El dato no solo es elocuente: las ciudades que habían mostrado mejoras en años anteriores retrocedieron, arrastradas por incendios masivos –como los de Canadá– y fenómenos extremos que amplifican la carga tóxica del aire.
- La geografía ya no ofrece refugio. Las columnas de humo que surgieron en los incendios catastróficos en el sur de Chile el verano pasado, en Corea del Sur o el norte canadiense, cruzaron fronteras y océanos, mientras tormentas de polvo desde Asia hasta Texas convirtieron cielos enteros en zonas de riesgo sanitario. Vivir lejos del foco dejó de ser una garantía.
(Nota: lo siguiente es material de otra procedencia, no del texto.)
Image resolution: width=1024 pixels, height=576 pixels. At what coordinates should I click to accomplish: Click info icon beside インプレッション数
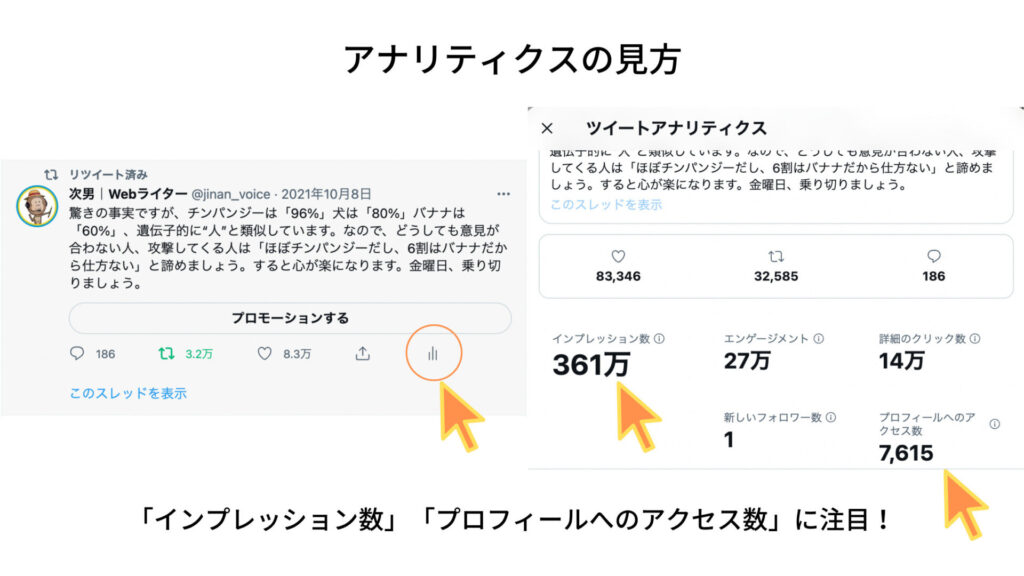(x=660, y=338)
En el centro del problema están las partículas PM2.5: invisibles, microscópicas, pero capaces de atravesar pulmones y llegar al torrente sanguíneo. Son una mezcla de hollín, humo y compuestos químicos que hoy circulan con mayor intensidad, debido a la quema de combustibles fósiles y los incendios exacerbados por el calentamiento global.
- La OMS estima que la contaminación del aire provoca al menos 4,2 millones de muertes prematuras al año, una cifra que instala el problema no solo como ambiental, sino como una de las principales crisis de salud pública del siglo XXI.
Pero hay otra capa menos visible e igual de crítica: la desigualdad en el acceso a los datos.
Mientras Estados Unidos y Canadá concentran más de la mitad de las estaciones de monitoreo incluidas en el informe, regiones como África –con cerca del 20% de la población mundial– apenas cuentan con el 1% de esa infraestructura.
América Latina y Asia Occidental enfrentan brechas similares. Sin datos, no hay diagnóstico; sin diagnóstico, las políticas se vuelven ciegas. La reciente decisión de Estados Unidos de reducir su monitoreo global desde embajadas profundiza ese vacío en un momento donde la información es, literalmente, una herramienta de supervivencia.
El informe deja una conclusión incómoda pero ineludible: la contaminación del aire no respeta fronteras, pero sí reproduce desigualdades.